EXERCISE: Rewrite the items below, replacing "Where should I click to" with "Which point should I click to" everywhere it occurs and leaving all other text unchanged.

---

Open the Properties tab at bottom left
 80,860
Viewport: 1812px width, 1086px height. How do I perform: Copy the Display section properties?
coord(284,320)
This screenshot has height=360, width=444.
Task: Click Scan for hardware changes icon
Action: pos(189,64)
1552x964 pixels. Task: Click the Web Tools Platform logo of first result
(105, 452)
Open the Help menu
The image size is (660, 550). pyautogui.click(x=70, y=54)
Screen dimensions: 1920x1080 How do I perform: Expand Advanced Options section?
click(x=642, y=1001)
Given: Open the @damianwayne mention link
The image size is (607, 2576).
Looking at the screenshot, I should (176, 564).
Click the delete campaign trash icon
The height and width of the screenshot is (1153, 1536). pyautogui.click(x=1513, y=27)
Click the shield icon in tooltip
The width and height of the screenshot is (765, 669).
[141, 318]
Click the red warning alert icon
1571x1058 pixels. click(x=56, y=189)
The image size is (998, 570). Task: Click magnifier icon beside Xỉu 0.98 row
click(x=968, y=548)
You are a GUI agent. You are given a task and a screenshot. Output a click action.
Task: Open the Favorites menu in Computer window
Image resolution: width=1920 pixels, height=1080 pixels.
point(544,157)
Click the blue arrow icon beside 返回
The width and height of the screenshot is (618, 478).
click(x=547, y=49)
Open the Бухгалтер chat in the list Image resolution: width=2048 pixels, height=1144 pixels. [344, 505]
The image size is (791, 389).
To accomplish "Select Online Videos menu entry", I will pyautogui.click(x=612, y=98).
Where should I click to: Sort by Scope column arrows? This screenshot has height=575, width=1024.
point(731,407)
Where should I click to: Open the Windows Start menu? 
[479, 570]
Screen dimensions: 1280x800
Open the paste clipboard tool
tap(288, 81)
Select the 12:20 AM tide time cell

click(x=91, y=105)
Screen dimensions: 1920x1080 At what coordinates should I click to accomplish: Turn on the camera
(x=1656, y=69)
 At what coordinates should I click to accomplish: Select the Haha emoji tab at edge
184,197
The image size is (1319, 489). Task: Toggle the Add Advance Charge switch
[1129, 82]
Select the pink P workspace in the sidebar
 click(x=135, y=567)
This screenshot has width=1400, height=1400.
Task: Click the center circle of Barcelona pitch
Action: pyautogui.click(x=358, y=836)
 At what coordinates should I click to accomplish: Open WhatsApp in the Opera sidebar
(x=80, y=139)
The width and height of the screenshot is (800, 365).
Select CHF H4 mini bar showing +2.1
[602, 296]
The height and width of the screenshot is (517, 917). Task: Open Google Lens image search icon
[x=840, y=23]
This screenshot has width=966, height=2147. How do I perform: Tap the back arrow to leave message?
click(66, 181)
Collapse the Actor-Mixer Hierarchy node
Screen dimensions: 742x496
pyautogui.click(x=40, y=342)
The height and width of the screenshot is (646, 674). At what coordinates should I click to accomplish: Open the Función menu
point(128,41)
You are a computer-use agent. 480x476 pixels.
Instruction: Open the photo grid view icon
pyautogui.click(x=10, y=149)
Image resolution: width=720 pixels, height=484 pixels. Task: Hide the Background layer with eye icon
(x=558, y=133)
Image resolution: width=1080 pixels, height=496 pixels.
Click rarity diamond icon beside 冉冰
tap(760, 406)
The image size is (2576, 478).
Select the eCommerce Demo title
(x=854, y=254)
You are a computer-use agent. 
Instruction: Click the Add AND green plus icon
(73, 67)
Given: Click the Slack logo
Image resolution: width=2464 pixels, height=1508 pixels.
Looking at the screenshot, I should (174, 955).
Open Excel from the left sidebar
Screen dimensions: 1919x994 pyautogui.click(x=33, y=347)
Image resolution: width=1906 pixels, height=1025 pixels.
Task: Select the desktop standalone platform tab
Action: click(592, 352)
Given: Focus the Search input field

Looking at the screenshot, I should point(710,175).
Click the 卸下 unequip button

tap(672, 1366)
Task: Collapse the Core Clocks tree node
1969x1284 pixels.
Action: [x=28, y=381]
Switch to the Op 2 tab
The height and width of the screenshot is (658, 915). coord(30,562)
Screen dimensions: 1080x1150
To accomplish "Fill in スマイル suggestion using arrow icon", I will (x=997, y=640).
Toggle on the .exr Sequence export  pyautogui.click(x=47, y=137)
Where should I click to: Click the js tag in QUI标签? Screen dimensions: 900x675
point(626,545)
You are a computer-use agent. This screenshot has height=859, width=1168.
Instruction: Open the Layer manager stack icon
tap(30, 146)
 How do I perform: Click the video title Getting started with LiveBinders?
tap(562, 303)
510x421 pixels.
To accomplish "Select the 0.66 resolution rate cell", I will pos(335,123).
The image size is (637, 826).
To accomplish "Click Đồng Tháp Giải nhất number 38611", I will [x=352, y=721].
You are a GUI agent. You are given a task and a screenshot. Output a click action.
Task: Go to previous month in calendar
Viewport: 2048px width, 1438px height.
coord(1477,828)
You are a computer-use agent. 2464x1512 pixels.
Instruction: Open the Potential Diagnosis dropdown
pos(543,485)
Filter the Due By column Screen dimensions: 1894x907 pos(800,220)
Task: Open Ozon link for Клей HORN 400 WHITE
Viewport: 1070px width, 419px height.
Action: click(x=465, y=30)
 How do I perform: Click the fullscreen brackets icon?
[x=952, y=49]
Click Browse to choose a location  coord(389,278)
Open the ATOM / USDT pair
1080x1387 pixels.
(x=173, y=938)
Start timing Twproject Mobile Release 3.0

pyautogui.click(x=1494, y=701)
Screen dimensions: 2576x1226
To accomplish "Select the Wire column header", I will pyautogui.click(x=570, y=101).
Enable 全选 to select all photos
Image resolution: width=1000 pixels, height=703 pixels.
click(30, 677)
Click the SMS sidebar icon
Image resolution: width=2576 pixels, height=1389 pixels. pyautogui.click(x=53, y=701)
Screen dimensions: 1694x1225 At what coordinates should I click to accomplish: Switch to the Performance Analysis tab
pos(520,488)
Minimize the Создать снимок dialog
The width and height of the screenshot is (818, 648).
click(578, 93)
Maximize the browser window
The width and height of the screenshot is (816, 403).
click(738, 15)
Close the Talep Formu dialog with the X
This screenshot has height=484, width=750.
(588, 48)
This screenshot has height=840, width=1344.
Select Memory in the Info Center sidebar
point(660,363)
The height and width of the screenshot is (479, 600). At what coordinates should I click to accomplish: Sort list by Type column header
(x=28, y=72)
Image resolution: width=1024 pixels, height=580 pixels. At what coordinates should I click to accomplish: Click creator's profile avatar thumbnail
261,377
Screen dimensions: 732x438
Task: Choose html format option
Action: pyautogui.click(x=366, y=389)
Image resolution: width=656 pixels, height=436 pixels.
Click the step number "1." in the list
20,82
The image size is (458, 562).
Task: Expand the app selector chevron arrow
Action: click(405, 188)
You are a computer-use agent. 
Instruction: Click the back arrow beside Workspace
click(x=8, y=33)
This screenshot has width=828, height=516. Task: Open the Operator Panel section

---

ANSWER TO THE PROBLEM:
Open the Properties tab at bottom left
 80,860
Viewport: 1812px width, 1086px height. How do I perform: Copy the Display section properties?
coord(284,320)
This screenshot has height=360, width=444.
Task: Click Scan for hardware changes icon
Action: pos(189,64)
1552x964 pixels. Task: Click the Web Tools Platform logo of first result
(105, 452)
Open the Help menu
The image size is (660, 550). pyautogui.click(x=70, y=54)
Screen dimensions: 1920x1080 How do I perform: Expand Advanced Options section?
click(x=642, y=1001)
Given: Open the @damianwayne mention link
The image size is (607, 2576).
Looking at the screenshot, I should (176, 564).
Click the delete campaign trash icon
The height and width of the screenshot is (1153, 1536). pyautogui.click(x=1513, y=27)
Click the shield icon in tooltip
The width and height of the screenshot is (765, 669).
[141, 318]
Click the red warning alert icon
1571x1058 pixels. click(x=56, y=189)
The image size is (998, 570). Task: Click magnifier icon beside Xỉu 0.98 row
click(x=968, y=548)
You are a GUI agent. You are given a task and a screenshot. Output a click action.
Task: Open the Favorites menu in Computer window
Image resolution: width=1920 pixels, height=1080 pixels.
point(544,157)
Click the blue arrow icon beside 返回
The width and height of the screenshot is (618, 478).
click(x=547, y=49)
Open the Бухгалтер chat in the list Image resolution: width=2048 pixels, height=1144 pixels. [344, 505]
The image size is (791, 389).
To accomplish "Select Online Videos menu entry", I will pyautogui.click(x=612, y=98).
Which point should I click to: Sort by Scope column arrows? This screenshot has height=575, width=1024.
point(731,407)
Which point should I click to: Open the Windows Start menu? 
[479, 570]
Screen dimensions: 1280x800
Open the paste clipboard tool
tap(288, 81)
Select the 12:20 AM tide time cell

click(x=91, y=105)
Screen dimensions: 1920x1080 At what coordinates should I click to accomplish: Turn on the camera
(x=1656, y=69)
 At what coordinates should I click to accomplish: Select the Haha emoji tab at edge
184,197
The image size is (1319, 489). Task: Toggle the Add Advance Charge switch
[1129, 82]
Select the pink P workspace in the sidebar
 click(x=135, y=567)
This screenshot has width=1400, height=1400.
Task: Click the center circle of Barcelona pitch
Action: pyautogui.click(x=358, y=836)
 At what coordinates should I click to accomplish: Open WhatsApp in the Opera sidebar
(x=80, y=139)
The width and height of the screenshot is (800, 365).
Select CHF H4 mini bar showing +2.1
[602, 296]
The height and width of the screenshot is (517, 917). Task: Open Google Lens image search icon
[x=840, y=23]
This screenshot has width=966, height=2147. How do I perform: Tap the back arrow to leave message?
click(66, 181)
Collapse the Actor-Mixer Hierarchy node
Screen dimensions: 742x496
pyautogui.click(x=40, y=342)
The height and width of the screenshot is (646, 674). At what coordinates should I click to accomplish: Open the Función menu
point(128,41)
You are a computer-use agent. 480x476 pixels.
Instruction: Open the photo grid view icon
pyautogui.click(x=10, y=149)
Image resolution: width=720 pixels, height=484 pixels. Task: Hide the Background layer with eye icon
(x=558, y=133)
Image resolution: width=1080 pixels, height=496 pixels.
Click rarity diamond icon beside 冉冰
tap(760, 406)
The image size is (2576, 478).
Select the eCommerce Demo title
(x=854, y=254)
You are a computer-use agent. 
Instruction: Click the Add AND green plus icon
(73, 67)
Given: Click the Slack logo
Image resolution: width=2464 pixels, height=1508 pixels.
Looking at the screenshot, I should (174, 955).
Open Excel from the left sidebar
Screen dimensions: 1919x994 pyautogui.click(x=33, y=347)
Image resolution: width=1906 pixels, height=1025 pixels.
Task: Select the desktop standalone platform tab
Action: click(592, 352)
Given: Focus the Search input field

Looking at the screenshot, I should point(710,175).
Click the 卸下 unequip button

tap(672, 1366)
Task: Collapse the Core Clocks tree node
1969x1284 pixels.
Action: [x=28, y=381]
Switch to the Op 2 tab
The height and width of the screenshot is (658, 915). coord(30,562)
Screen dimensions: 1080x1150
To accomplish "Fill in スマイル suggestion using arrow icon", I will (x=997, y=640).
Toggle on the .exr Sequence export  pyautogui.click(x=47, y=137)
Which point should I click to: Click the js tag in QUI标签? Screen dimensions: 900x675
point(626,545)
You are a computer-use agent. This screenshot has height=859, width=1168.
Instruction: Open the Layer manager stack icon
tap(30, 146)
 How do I perform: Click the video title Getting started with LiveBinders?
tap(562, 303)
510x421 pixels.
To accomplish "Select the 0.66 resolution rate cell", I will pos(335,123).
The image size is (637, 826).
To accomplish "Click Đồng Tháp Giải nhất number 38611", I will [x=352, y=721].
You are a GUI agent. You are given a task and a screenshot. Output a click action.
Task: Go to previous month in calendar
Viewport: 2048px width, 1438px height.
coord(1477,828)
You are a computer-use agent. 2464x1512 pixels.
Instruction: Open the Potential Diagnosis dropdown
pos(543,485)
Filter the Due By column Screen dimensions: 1894x907 pos(800,220)
Task: Open Ozon link for Клей HORN 400 WHITE
Viewport: 1070px width, 419px height.
Action: click(x=465, y=30)
 How do I perform: Click the fullscreen brackets icon?
[x=952, y=49]
Click Browse to choose a location  coord(389,278)
Open the ATOM / USDT pair
1080x1387 pixels.
(x=173, y=938)
Start timing Twproject Mobile Release 3.0

pyautogui.click(x=1494, y=701)
Screen dimensions: 2576x1226
To accomplish "Select the Wire column header", I will pyautogui.click(x=570, y=101).
Enable 全选 to select all photos
Image resolution: width=1000 pixels, height=703 pixels.
click(30, 677)
Click the SMS sidebar icon
Image resolution: width=2576 pixels, height=1389 pixels. pyautogui.click(x=53, y=701)
Screen dimensions: 1694x1225 At what coordinates should I click to accomplish: Switch to the Performance Analysis tab
pos(520,488)
Minimize the Создать снимок dialog
The width and height of the screenshot is (818, 648).
click(578, 93)
Maximize the browser window
The width and height of the screenshot is (816, 403).
click(738, 15)
Close the Talep Formu dialog with the X
This screenshot has height=484, width=750.
(588, 48)
This screenshot has height=840, width=1344.
Select Memory in the Info Center sidebar
point(660,363)
The height and width of the screenshot is (479, 600). At what coordinates should I click to accomplish: Sort list by Type column header
(x=28, y=72)
Image resolution: width=1024 pixels, height=580 pixels. At what coordinates should I click to accomplish: Click creator's profile avatar thumbnail
261,377
Screen dimensions: 732x438
Task: Choose html format option
Action: pyautogui.click(x=366, y=389)
Image resolution: width=656 pixels, height=436 pixels.
Click the step number "1." in the list
20,82
The image size is (458, 562).
Task: Expand the app selector chevron arrow
Action: click(405, 188)
You are a computer-use agent. 
Instruction: Click the back arrow beside Workspace
click(x=8, y=33)
This screenshot has width=828, height=516. Task: Open the Operator Panel section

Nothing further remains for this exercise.